**Fonte**

▽

Ruote idrovore lungo il fiume Adige dalla Chiusa a Verona
Abstract
Lungo le riva dell’Adige, in particolare nel tratto compreso tra la Chiusa di Ceraino e Verona, si trovavano numerosi impianti idrovori a ruota che servivano ad irrigare i campi e gli orti situati a breve distanza dal fiume. Tali strutture, alte anche venti metri, sollevavano l’acqua fin oltre il piano della campagna e la trasferivano ad appositi canali sostenuti da robusti pilastri, aventi altezza decrescente man mano che ci si allontanava dalla riva.
Grazie ad indagini archivistiche, bibliografiche e iconografiche (soprattutto mappe dei secoli XVII, XVIII e XIX commissionate dai Provveditori ai Beni Inculti veneziani), a rilievi effettuati sul campo e ad alcune comparazioni si riportano indicazioni sull’origine e la diffusione di questi impianti, si descrivono gli elementi strutturali e le particolarità che li caratterizzavano, si costruisce uno schema in cui si evidenzia la loro collocazione e si fa cenno ai diritti di proprietà.

△

**Dati forniti**
▽

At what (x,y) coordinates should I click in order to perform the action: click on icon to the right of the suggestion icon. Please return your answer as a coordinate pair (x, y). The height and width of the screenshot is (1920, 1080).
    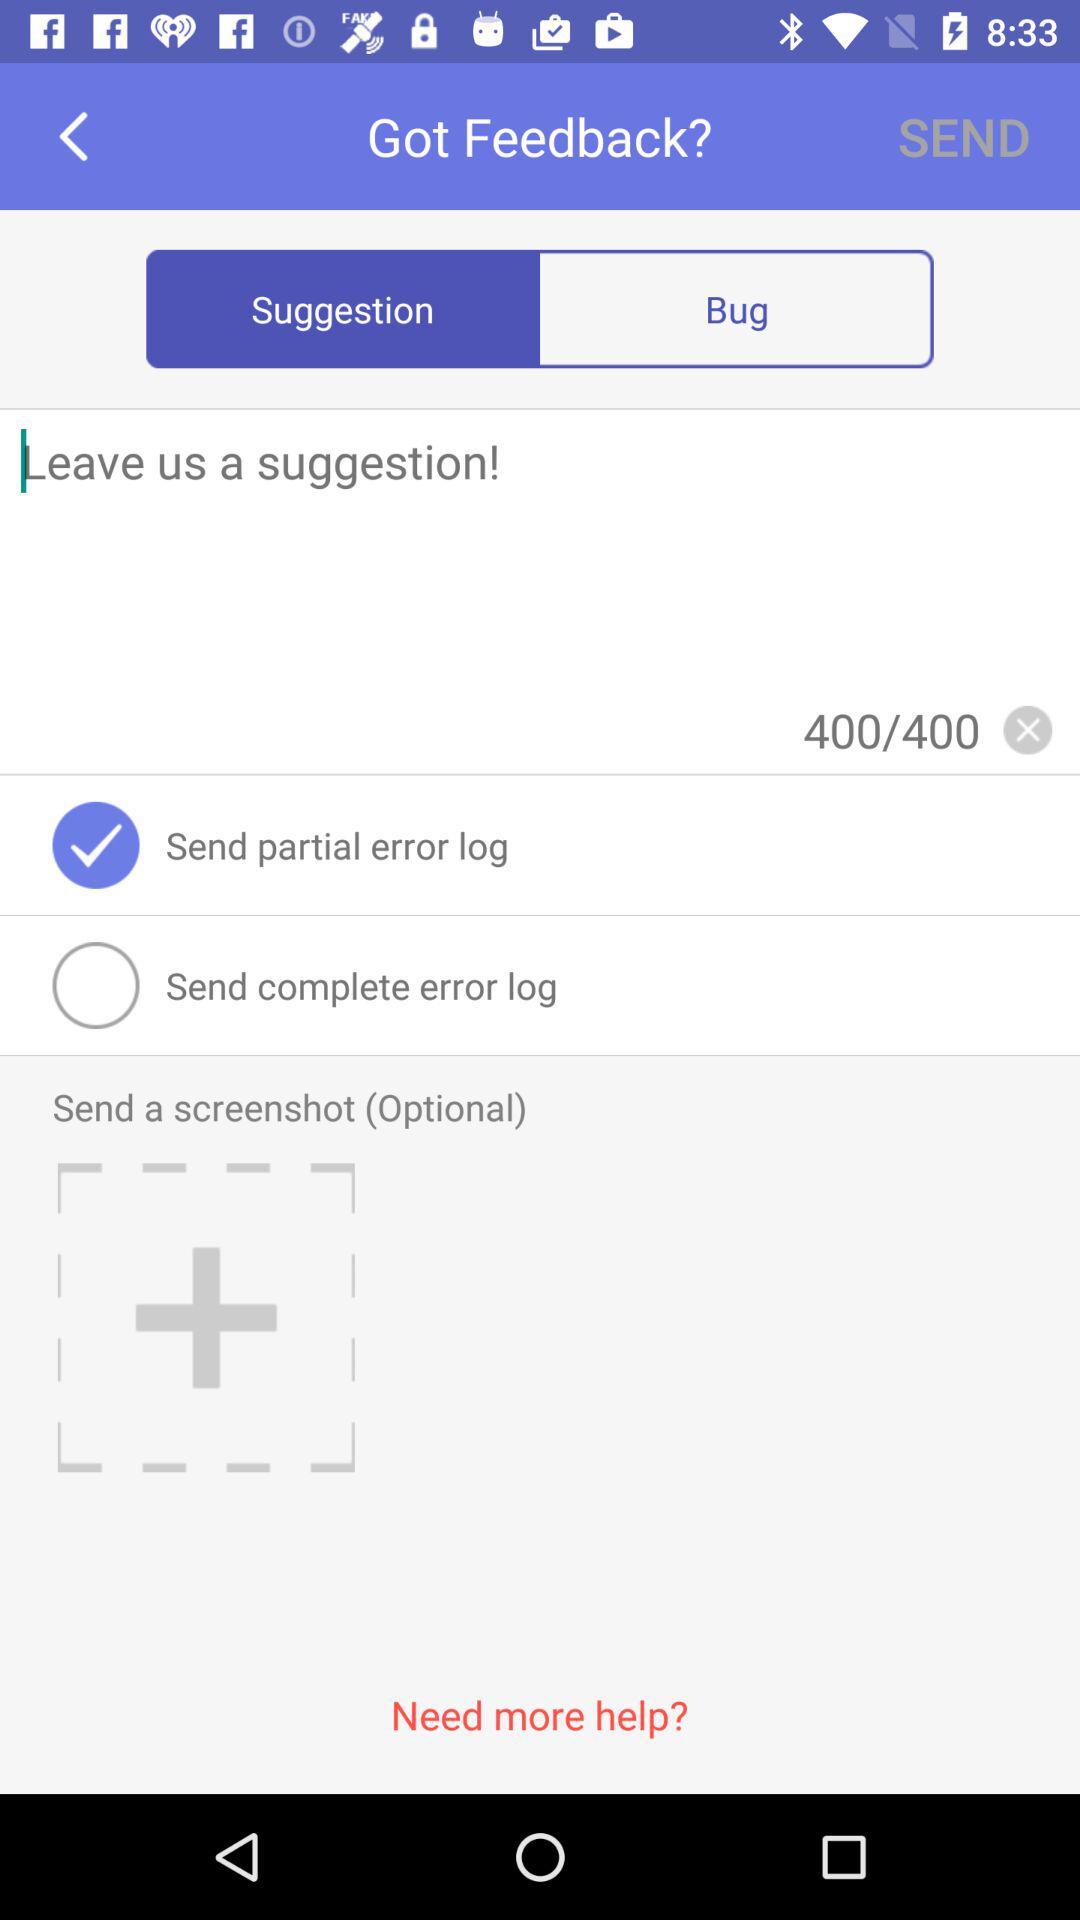
    Looking at the image, I should click on (736, 307).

△

Rispondi a queste domande sul testo delle ruote idrovore lungo l'Adige:
(a) In quale tratto del fiume si trovavano numerosi impianti idrovori a ruota?
(b) Quale altezza potevano raggiungere queste strutture?
(c) Chi aveva commissionato le mappe dei secoli XVII, XVIII e XIX?

**Risultato**
(a) Tra la Chiusa di Ceraino e Verona.
(b) Anche venti metri.
(c) I Provveditori ai Beni Inculti veneziani.